• [STUDY TEXT]

§ §

Foreign Language educator María Zita Salazar discusses her experience teaching Spanish language in the Caribbean and the way language education has evolved over the years. With the new Oxford Learner’s Spanish Dictionary for the Caribbean, María sees a transformation in teaching and learning both in and outside the classroom.
Without a doubt, teaching secondary level Spanish in the Caribbean at is one of the most rewarding, enriching, and thought-provoking feats as an educator. It thrives on the essence of vocation, dedication, and reflexivity.
When delving into the present of Covid 19, the Caribbean and specifically Trinidadian foreign language educators have been challenged to rise to the occasion to not only inculcate a passion, spark, and interest in learners, but also a sense of independence that promotes the idea of holistic and autonomous learning.
In the epoch prior to the internet and social media, dictionaries and physical textbooks were the tools that were deemed “sacred” amongst us language aficionados who appreciated the idea of self-governing language acquisition outside the classroom. Those were the tools that took us to the next level; that drove our thirst for knowledge; that gave us the edge over our classmates and that helped us to reinforce what was taught in class as a lesson extension.
The reliance on social media and the internet for knowledge today is a reality that many educators accept and adapt to when in the classroom. Because of this, investigation may be present but deductions and critical thinking, although not totally lost, may need some tweaking. Hence, the Oxford Learner’s Spanish Dictionary for the Caribbean has come to save the day to assist not just our learners but us, the educators by extension.

§ §

• [RECORD SET]

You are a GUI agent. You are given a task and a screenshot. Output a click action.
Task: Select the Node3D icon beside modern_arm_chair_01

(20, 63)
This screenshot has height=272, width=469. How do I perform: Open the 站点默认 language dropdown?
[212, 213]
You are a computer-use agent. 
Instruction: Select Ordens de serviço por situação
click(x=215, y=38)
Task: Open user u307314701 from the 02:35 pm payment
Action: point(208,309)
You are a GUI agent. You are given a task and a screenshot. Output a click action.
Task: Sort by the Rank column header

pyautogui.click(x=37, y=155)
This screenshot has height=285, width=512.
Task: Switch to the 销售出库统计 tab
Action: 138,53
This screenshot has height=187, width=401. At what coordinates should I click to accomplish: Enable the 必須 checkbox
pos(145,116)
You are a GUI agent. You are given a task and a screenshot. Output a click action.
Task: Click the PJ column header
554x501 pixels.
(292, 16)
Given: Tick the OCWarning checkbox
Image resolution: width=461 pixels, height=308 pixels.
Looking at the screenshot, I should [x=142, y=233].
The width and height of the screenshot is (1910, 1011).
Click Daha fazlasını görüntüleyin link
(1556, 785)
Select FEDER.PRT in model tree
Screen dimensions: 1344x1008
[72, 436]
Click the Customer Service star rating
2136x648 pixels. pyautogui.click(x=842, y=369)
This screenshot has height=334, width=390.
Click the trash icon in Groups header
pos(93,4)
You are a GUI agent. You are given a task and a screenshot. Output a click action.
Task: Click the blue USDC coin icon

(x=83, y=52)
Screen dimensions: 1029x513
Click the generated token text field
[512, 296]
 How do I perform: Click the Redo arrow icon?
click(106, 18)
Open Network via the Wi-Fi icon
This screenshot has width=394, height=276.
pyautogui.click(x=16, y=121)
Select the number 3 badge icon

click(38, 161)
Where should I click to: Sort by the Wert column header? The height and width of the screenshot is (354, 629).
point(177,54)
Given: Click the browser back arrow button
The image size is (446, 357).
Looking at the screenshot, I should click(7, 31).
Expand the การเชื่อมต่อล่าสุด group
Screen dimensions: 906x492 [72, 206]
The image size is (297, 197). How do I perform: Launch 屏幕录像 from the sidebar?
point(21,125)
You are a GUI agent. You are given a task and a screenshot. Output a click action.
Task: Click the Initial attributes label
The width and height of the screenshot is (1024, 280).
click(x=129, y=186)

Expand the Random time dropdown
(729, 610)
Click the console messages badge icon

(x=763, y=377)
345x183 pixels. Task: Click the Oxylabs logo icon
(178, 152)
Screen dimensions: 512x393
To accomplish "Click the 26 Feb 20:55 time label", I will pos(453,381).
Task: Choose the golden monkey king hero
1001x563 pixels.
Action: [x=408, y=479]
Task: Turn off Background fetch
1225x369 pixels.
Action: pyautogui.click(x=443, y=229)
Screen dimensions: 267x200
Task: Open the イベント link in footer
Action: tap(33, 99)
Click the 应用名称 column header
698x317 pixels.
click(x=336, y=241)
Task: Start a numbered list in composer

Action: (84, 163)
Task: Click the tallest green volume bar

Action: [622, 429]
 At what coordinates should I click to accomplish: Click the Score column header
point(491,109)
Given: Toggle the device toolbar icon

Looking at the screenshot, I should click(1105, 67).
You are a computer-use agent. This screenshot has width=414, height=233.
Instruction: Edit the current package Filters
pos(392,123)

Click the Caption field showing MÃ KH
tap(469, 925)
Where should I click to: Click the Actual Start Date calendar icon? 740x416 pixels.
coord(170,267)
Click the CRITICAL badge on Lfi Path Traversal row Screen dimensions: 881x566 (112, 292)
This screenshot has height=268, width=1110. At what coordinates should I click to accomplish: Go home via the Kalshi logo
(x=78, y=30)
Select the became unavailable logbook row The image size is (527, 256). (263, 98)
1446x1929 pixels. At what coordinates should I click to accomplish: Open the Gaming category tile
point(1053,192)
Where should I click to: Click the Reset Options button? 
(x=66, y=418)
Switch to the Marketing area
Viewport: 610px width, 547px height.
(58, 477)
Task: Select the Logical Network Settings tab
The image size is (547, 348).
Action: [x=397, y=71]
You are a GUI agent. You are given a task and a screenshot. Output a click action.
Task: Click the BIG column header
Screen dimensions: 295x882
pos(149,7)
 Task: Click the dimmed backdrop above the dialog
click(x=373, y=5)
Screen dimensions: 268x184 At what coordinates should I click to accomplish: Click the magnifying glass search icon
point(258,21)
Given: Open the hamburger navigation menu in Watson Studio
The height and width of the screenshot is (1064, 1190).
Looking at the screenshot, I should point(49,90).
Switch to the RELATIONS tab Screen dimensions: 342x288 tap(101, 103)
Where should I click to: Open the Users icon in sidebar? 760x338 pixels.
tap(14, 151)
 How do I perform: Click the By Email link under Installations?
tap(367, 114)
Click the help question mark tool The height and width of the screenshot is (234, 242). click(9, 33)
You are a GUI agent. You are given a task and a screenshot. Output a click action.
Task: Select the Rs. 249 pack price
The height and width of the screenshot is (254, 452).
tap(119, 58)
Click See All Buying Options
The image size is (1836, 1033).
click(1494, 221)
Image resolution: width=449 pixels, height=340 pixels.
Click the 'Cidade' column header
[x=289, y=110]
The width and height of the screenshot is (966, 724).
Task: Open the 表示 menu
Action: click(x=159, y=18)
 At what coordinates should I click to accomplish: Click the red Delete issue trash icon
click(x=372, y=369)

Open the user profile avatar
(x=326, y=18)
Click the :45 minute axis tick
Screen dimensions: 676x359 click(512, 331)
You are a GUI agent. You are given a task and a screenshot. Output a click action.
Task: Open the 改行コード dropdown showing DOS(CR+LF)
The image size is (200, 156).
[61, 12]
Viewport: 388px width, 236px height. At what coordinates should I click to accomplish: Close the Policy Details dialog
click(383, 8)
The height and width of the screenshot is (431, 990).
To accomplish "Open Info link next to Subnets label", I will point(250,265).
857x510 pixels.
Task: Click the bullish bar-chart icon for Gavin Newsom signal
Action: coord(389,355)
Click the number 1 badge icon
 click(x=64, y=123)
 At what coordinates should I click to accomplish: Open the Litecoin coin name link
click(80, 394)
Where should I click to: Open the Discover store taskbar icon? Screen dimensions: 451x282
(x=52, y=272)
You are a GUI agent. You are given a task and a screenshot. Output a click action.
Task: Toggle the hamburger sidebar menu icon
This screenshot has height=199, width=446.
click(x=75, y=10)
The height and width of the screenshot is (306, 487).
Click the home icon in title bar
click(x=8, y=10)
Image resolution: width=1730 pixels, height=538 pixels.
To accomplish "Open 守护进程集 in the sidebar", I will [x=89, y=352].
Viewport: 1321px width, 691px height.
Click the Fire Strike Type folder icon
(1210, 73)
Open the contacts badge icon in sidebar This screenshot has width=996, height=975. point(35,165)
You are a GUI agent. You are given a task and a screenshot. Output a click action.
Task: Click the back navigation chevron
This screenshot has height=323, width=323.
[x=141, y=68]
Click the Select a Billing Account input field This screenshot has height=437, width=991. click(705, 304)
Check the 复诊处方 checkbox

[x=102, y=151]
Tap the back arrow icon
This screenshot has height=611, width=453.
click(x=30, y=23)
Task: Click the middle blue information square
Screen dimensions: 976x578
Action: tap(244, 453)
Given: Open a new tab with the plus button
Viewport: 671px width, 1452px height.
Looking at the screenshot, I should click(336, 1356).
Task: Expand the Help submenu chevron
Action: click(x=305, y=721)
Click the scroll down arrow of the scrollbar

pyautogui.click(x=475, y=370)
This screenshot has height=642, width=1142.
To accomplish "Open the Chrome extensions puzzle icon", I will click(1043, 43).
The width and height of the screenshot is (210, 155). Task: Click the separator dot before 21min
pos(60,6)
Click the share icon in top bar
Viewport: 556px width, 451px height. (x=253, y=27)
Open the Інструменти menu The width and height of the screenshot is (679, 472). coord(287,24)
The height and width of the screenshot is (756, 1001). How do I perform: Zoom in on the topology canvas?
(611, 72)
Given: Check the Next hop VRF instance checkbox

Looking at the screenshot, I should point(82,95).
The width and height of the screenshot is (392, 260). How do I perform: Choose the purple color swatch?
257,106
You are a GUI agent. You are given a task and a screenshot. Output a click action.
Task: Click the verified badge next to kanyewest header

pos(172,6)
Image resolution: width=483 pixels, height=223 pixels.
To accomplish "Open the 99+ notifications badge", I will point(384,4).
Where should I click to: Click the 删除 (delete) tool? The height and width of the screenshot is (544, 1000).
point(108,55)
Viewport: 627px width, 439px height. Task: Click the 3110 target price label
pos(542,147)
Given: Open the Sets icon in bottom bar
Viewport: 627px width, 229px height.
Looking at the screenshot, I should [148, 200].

§ §

• [PROMPT 1] According to the text on teaching Spanish in the Caribbean, why may learners' deductions and critical thinking need some tweaking? Answer in one to three sentences.
• [PROMPT 2] Carry on the text on teaching Spanish in the Caribbean, beginning after its final sentence.
The records come from a source unrelated to the text.

• [TASK OUTPUT 1] The text attributes this to today's reliance on social media and the internet for knowledge, a reality many educators accept and adapt to in the classroom. Because of that reliance, investigation may be present, but deductions and critical thinking, though not totally lost, may need some tweaking.

• [TASK OUTPUT 2]
It has always been a paradoxical philosophy held dear to my heart that a teacher is and always will be a permanent student. As an educator, a profound willingness to learn each nuance and idiosyncrasy of one’s students to cater to their academic needs should always be a top priority. This dictionary is not just for those preparing for the CSEC examinations, but also for those who are now starting to rev up their Spanish language engines. Teachers can utilize this educational tool to promote investigation, independent learning, and to emphasize and recognize the importance of igniting one’s cognitive learning during the Spanish as a second language acquisition process.
As a secondary level Spanish language educator at Trinity College East in Trinidad, I hold the perspective that any type of resource, once valid and credible, can enrich the academic journeys of my foreign language learners. However, as not every learner may not fit into a one-dimensional box, learning and education can be defined a multifaceted entity that flourishes when the inculcator of knowledge understands that not every student learns the same.
With this dictionary, learners can dive into deep waters of the Spanish language as they find not just meanings, but local and cultural content that provokes the stimulation of the visual, auditory and kinaesthetic cognitive learning styles that are crucial for students to discover on their language-learning journey. Learners must decipher in their second language acquisition trajectory which style works for them and appreciate the splendours and flexibility of multidimensional methods of learning.
In essence, while reading the cultural titbits in the Oxford Learner’s Spanish Dictionary for the Caribbean, the learner is encouraged to envision foreign realities and make connections to his local ones. This resurrects the lost critical thinker and births a learner who is encouraged to learn Spanish through not merely a semantic or pragmatic filter but through coating the vocabulary and grammatical boxes with splashes of culture and history that allows for an all-inclusive learning experience.
The pupil, through flipping through the pages and relishing in the beauty of the Spanish to English duality, does not merely stimulate tactile senses but also touches the prize of knowledge that opens their eyes to another world. A world that is rich in diversity and accessibility, making the dictionary user-friendly and effective.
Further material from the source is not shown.